- Location: Buthidaung, Rakhine State
- Date: 13 April – 18 May 2024
- Deaths: 46
- Perpetrators: Myanmar Army No. (15) Military Operations Command Rohingya conscripts; ; ; Arakan Army (denied) Myanmar Air Force (denied)

= Burning of Buthidaung =

2024 Burning of Buthidaung, Myanmar

The Burning of Buthidaung (ဘူးသီးတောင်မြို့) refers to the deliberate burning of much of Buthidaung, by the Rohingya conscripts collaborated with the Myanmar Army's MOC-15 and by the Arakanese insurgent group Arakan Army during the siege and capture of Buthidaung.

==Prelude==
In March 2024, as the Arakan Army advanced toward Buthidaung, the Myanmar military began recruiting Rohingya locals. The following month, military officers reportedly coerced Rohingya conscripts into burning and looting the homes of their Rakhine Buddhist neighbors, resulting in widespread destruction in southern and western Buthidaung, areas predominantly inhabited by the Rakhine community.

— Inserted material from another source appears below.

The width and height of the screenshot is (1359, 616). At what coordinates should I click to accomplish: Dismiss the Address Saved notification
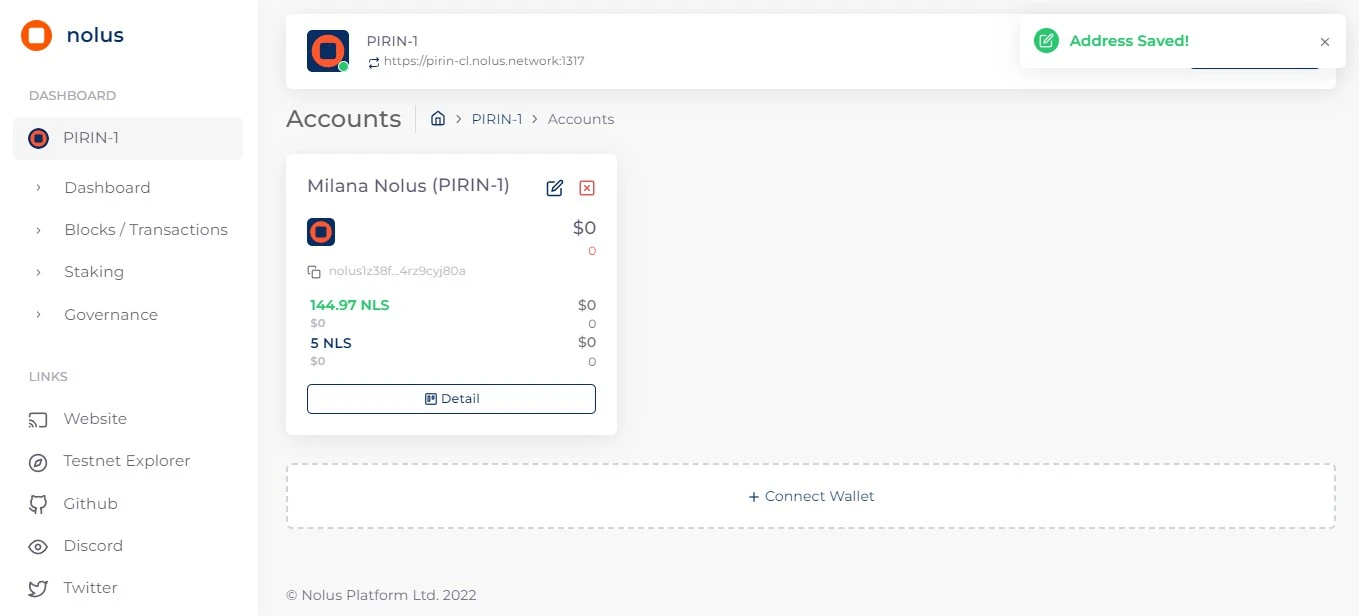tap(1324, 41)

Myanmar Army forces had retreated from the town by 15 May 2024. Around 6:30 P.M, 17 May, Rohingya elders met with Arakan Army soldiers in a nearby village. There, the soldiers instructed residents to evacuate immediately. Locals refused, stating that they had nowhere else to go. Arakan Army forces entered the town hours later.

==Burning==
Satellite imagery indicates that large areas of southern and western Buthidaung, areas predominantly inhabited by the Rakhine community, were destroyed by arson perpetrated by Myanmar Army and Rohingya conscripts between April 13 and 16. During this period, Médecins Sans Frontières (MSF) reported that its office adjacent to the town's main highway had also been burned on April 15. According to Data for Myanmar, an independent research group, approximately 1,500 buildings were destroyed in the April arson attacks, based on satellite imagery analysis.

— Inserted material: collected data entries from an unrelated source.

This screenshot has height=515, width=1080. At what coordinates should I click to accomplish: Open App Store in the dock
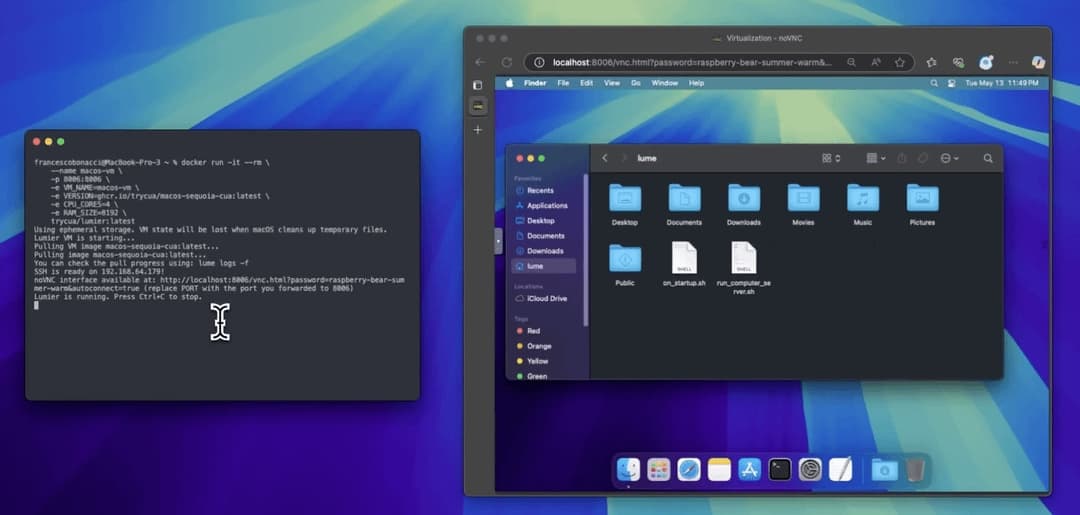(x=750, y=469)

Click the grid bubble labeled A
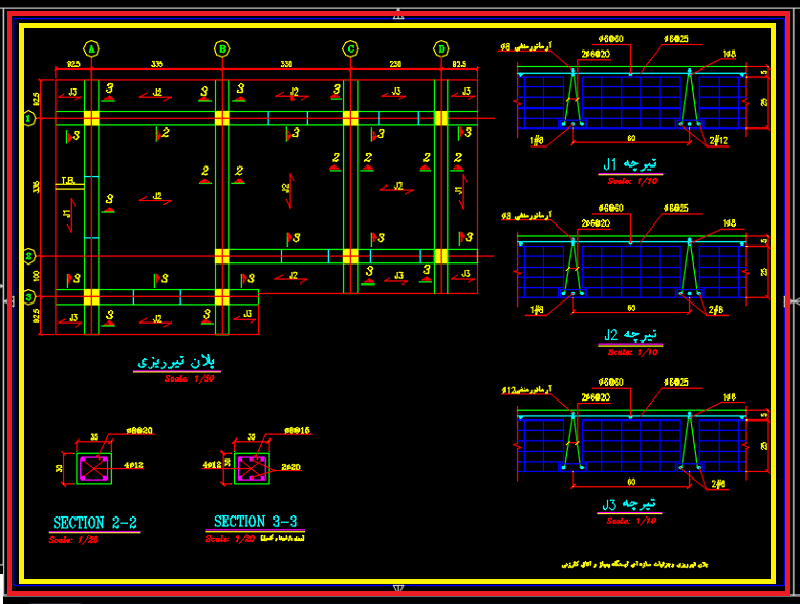pyautogui.click(x=91, y=49)
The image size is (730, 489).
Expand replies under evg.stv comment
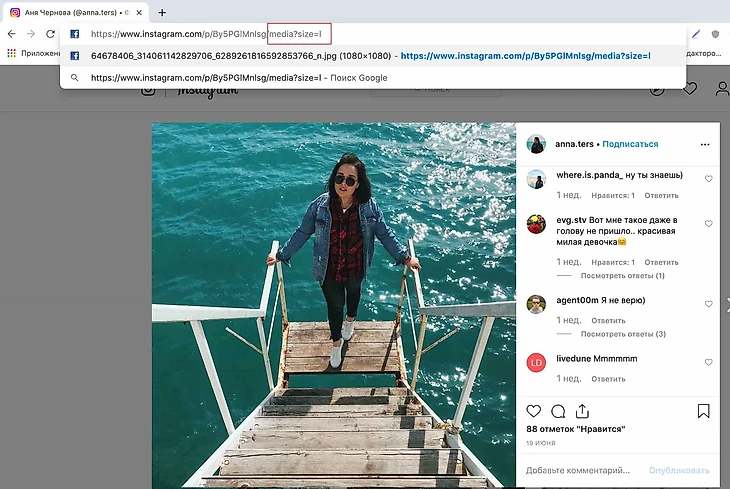pyautogui.click(x=623, y=275)
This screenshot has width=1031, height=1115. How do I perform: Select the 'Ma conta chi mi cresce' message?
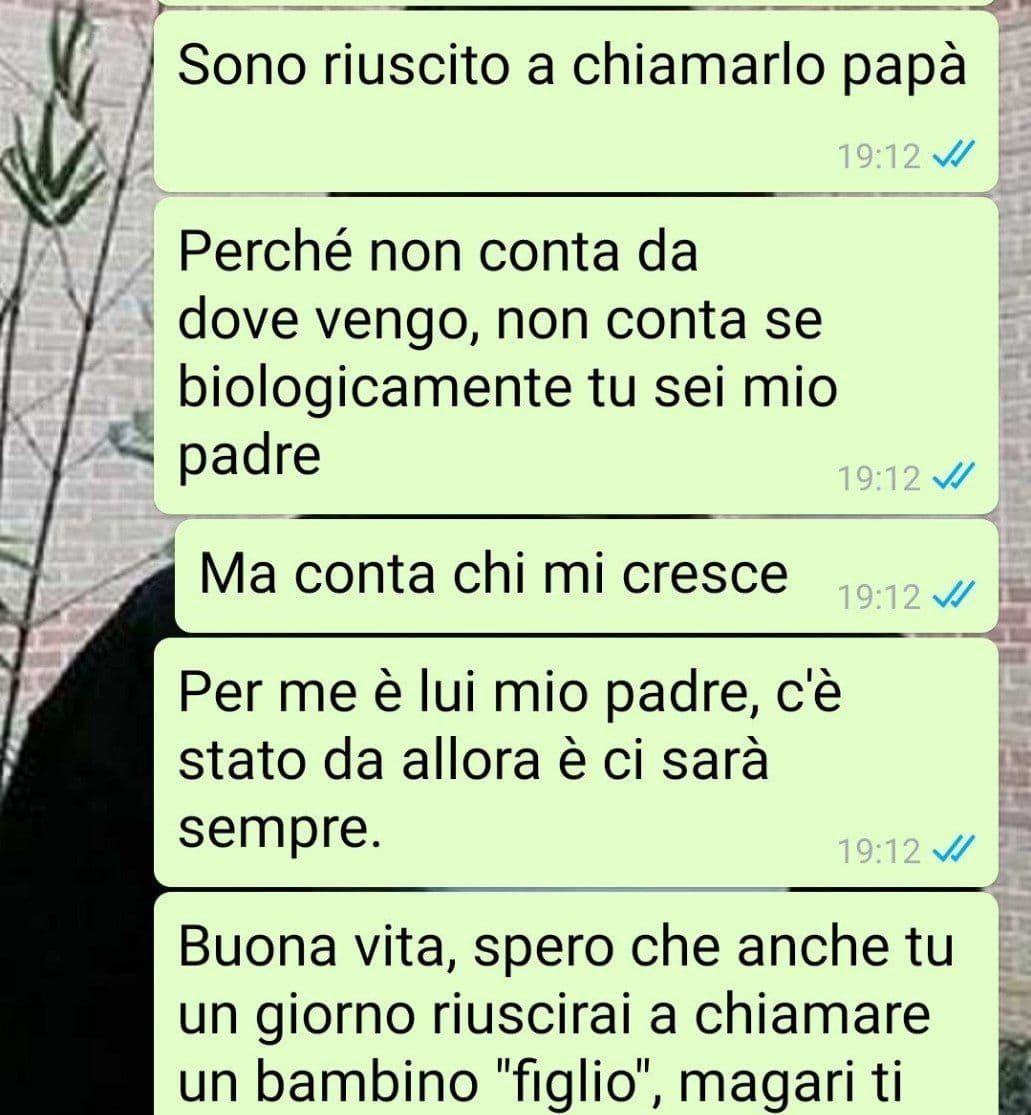coord(586,575)
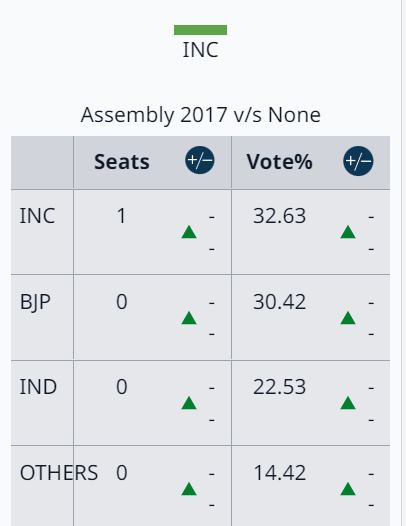Select the INC legend label
Image resolution: width=406 pixels, height=526 pixels.
[200, 50]
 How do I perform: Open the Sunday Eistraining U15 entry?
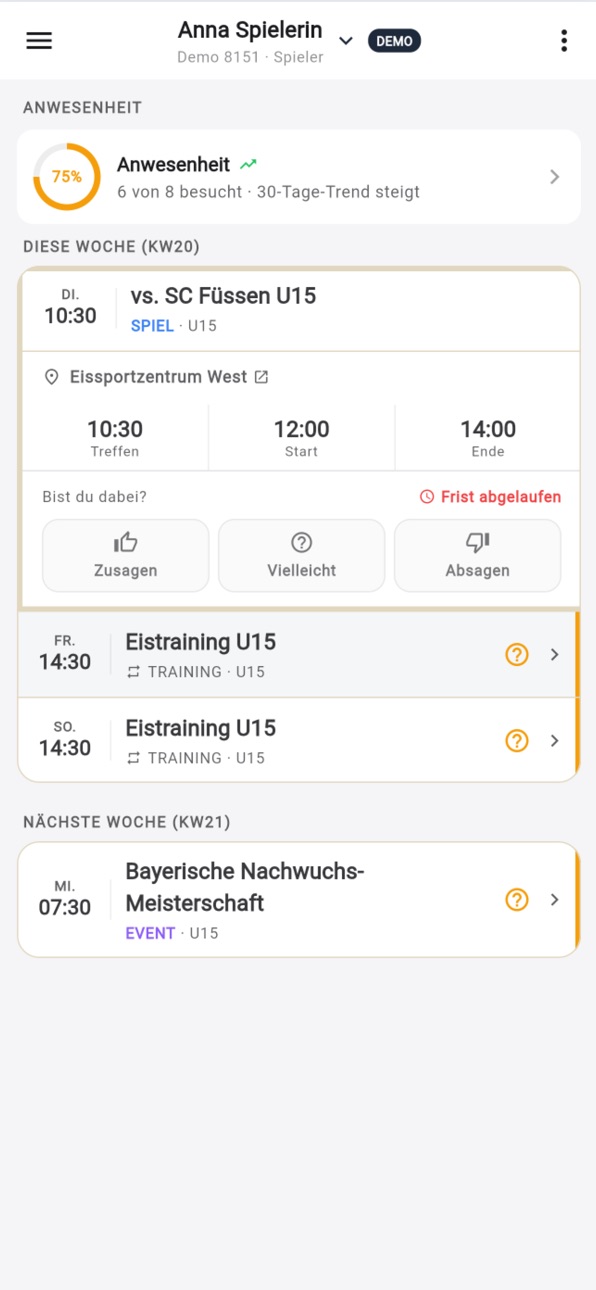tap(298, 741)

At 9:30 P.M, a local reported that northern Buthidaung residents began to flee their homes, “warning us that the AA were coming and burning houses.” At around 10 P.M, 17 May, residents reported that AA soldiers began setting fire to buildings in Buthidaung using petrol-soaked sticks. Starting with the southern area of the town, fires were set encircling the town. After local Rohingya attempted to shelter in the town's hospital, the hospital was also set alight. Many Rohingya fled either north towards the Bangladesh–Myanmar border, or west to the junta controlled town of Maungdaw, many of the latter grouping near the Buthidaung prison. The fleeing civilians were stopped by Arakha Army soldiers, who fired into the air, triggering a crowd crush. Fleeing Rohingya were also harassed and extorted. Eventually, up to 200,000 Rohingyas were displaced due to the fires, many without food or medicine. Many others sought safety in central Buthidaung, seeking shelter in any available spaces.

==Reactions==
Yanghee Lee, the former UN special rapporteur on Myanmar and founder of SAC-M, stated that “There are credible reports that Rohingya in Buthidaung have been targeted in attacks by the AA. There is a very real risk that these attacks could escalate further.” James Rodehaver, head of the U.N. office on human rights for Myanmar, told Reuters that “every indication” from his organisation's interviews with residents suggested the Arakan Army was responsible. The Arakan Army denied that they had any role in the towns's burning, claiming that a Tatmadaw airstrike had caused the fire and accusing the local Rohingya population of being “saboteurs” and “selfish”.